Óscar M. Freire

Las lecciones de un falso persa sobreviven con éxito el reto de mostrar el Holocausto en la película ‘El profesor de persa’

El profesor de persa | StyleFeelFree
Imagen de la película El profesor de persa | StyleFeelFree

Desde el documental Shoah (Claude Lansmann, 1985) hasta La lista de Schindler (Steven Splierberg, 1993) o El hijo de Saúl (Saúl Ausländer, 2015) los cineastas se han preocupado por mantener vivo el recuerdo del holocausto nazi. Este año la apuesta parece ser la producción bielorrusa, ex-candidata a los Oscars, El profesor de persa de Vadim Perelman. Una magnética historia sobre un preso judío, Gilles, que consigue sobrevivir en un campo de concentración haciéndose pasar por persa. Gracias a su ingenio y memoria, enseña a un oficial de la SS un idioma inventado haciéndolo pasar por farsi. De este modo, la relación entre ambos acaba por sobrepasar el antisemitismo y la incomunicación en medio de la II Guerra Mundial.

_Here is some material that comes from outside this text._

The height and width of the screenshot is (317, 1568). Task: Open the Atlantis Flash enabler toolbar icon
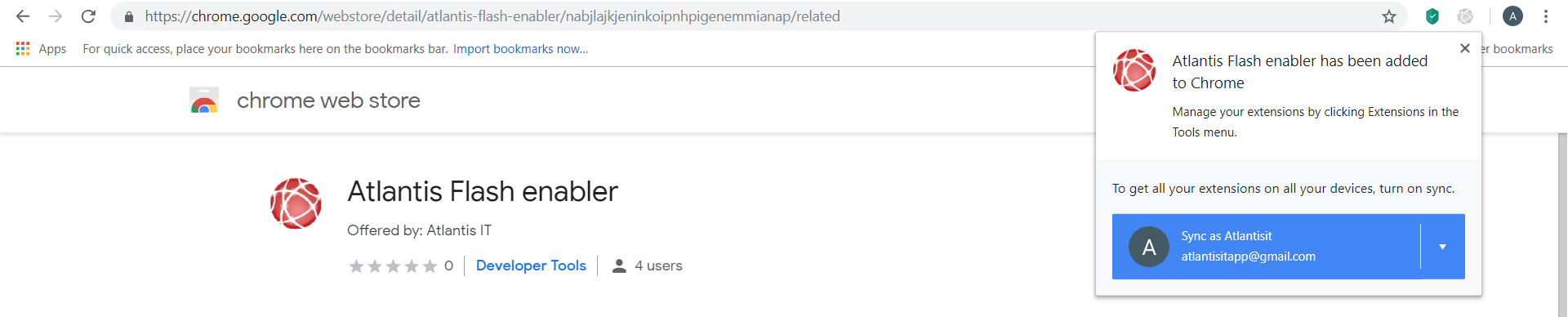(1465, 16)
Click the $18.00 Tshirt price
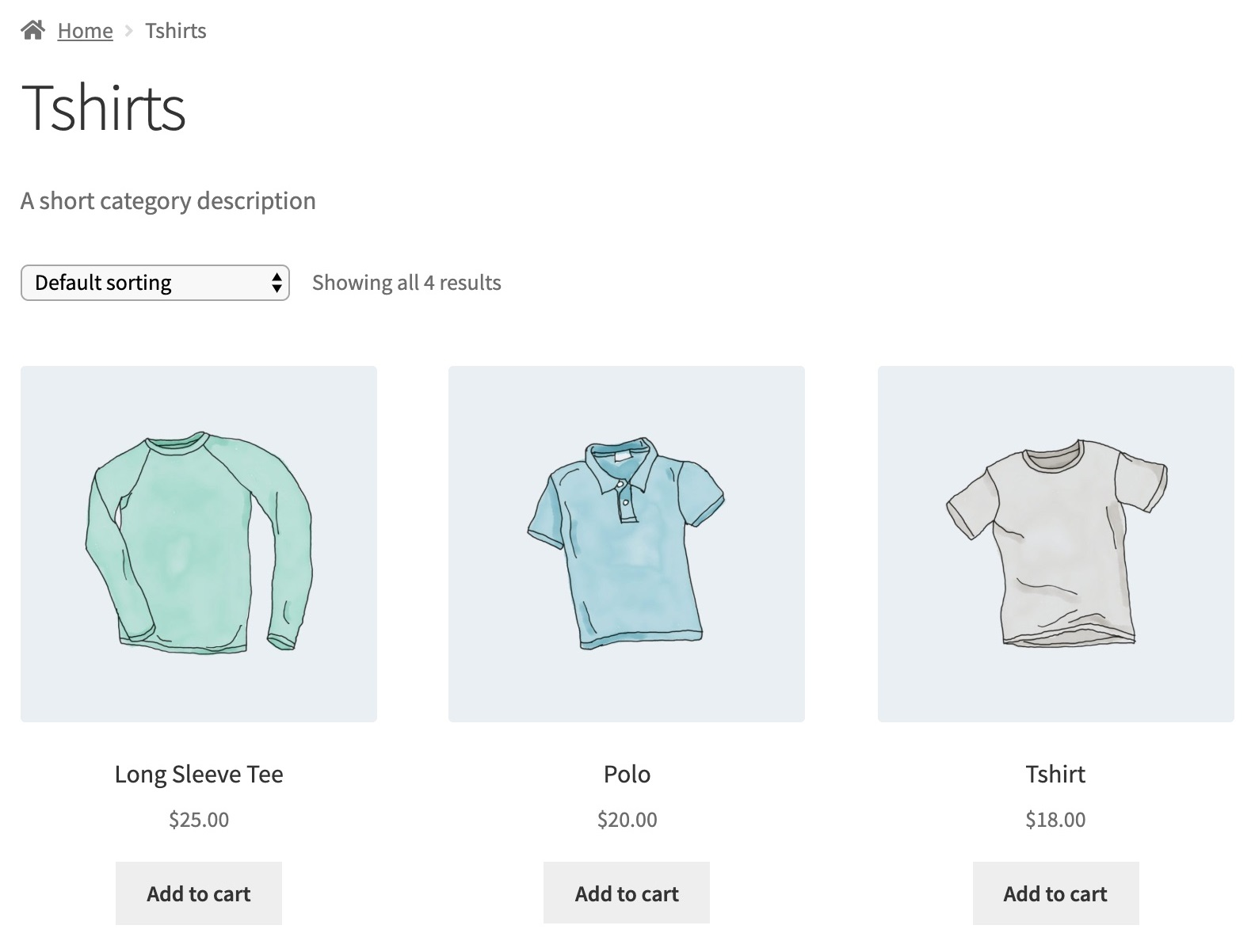Image resolution: width=1255 pixels, height=952 pixels. point(1055,820)
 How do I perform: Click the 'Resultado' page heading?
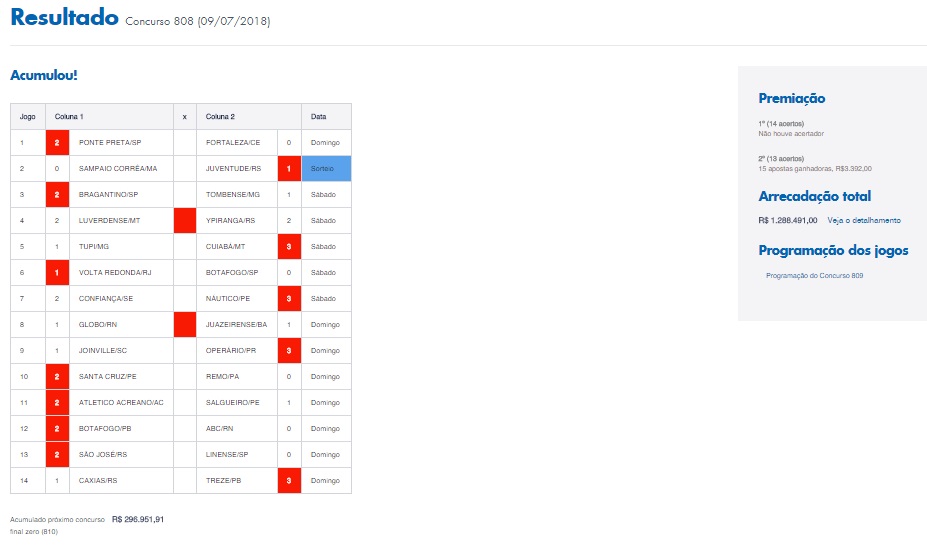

Frente al riesgo de ficcionar un acontecimiento para algunos irrepresentable, el filme se escuda tras arquetipos conocidos. La historia no es nueva, la forma de narrarla tampoco. Sin embargo, la película es capaz de mantener el pulso, el interés y la emoción a golpe de guion e interpretación. Los actores Nahuel Pérez y Lars Eidinger destacan por la construcción de personajes poco tradicionales: un héroe flacucho y pálido, pero valiente y astuto; y un villano mezquino capaz de enamorarse. Con el paso de los minutos, las lecciones entre ambos desvelan el humanismo que es ensombrecido por las ideologías. La comunicación se convierte en el eje de la supervivencia. Un discurso que, por momentos, equilibra las crueldades de uno con la bondades del otro a través tan solo de sus movimientos sobre el decorado.

Aquello que se desenvolvía con virtud entre los protagonistas, es una lástima que se resuelva con maniqueísmos en los personajes secundarios. Un romance entre oficiales, una secretaria rencorosa y un cabo obsesionado con desenmascarar la verdad son los brochazos que deforman el contexto, la Alemania nazi de 1942. En la práctica, se percibe como un intento desafortunado por comprender la sociedad germánica o puede que, simplemente, sean afluentes que empujen la trama principal. Acciones que precipitan con fuerza a un personaje atrapado en su propia red, creando así, la tensión perfecta que captura al espectador.

En ocasiones con una sonrisa incómoda, en otros con desolación, las secuencias se suceden con una ligereza disfrutable. Sin grandes lecciones morales ni deseos de perderse en la esencia del conflicto, el filme se desarrolla con la tensión suficiente como para no apartar la vista. Solo al finalizar, cuando se encadenan los nombres de las víctimas ante las miradas atónitas, se interioriza la magnitud de la tragedia. Un pequeño apunte final que ayuda, cuando no socorre, a mitificar al héroe otorgándole una transcendencia histórica antes ausente. Quien se esté esperando una buena película sobre el holocausto se llevará la decepción de encontrarse con una buena película sobre la comunicación humana. Comunicación inventada y existente, engañosa y verdadera, bienintencionada y maquiavélica, siempre humana.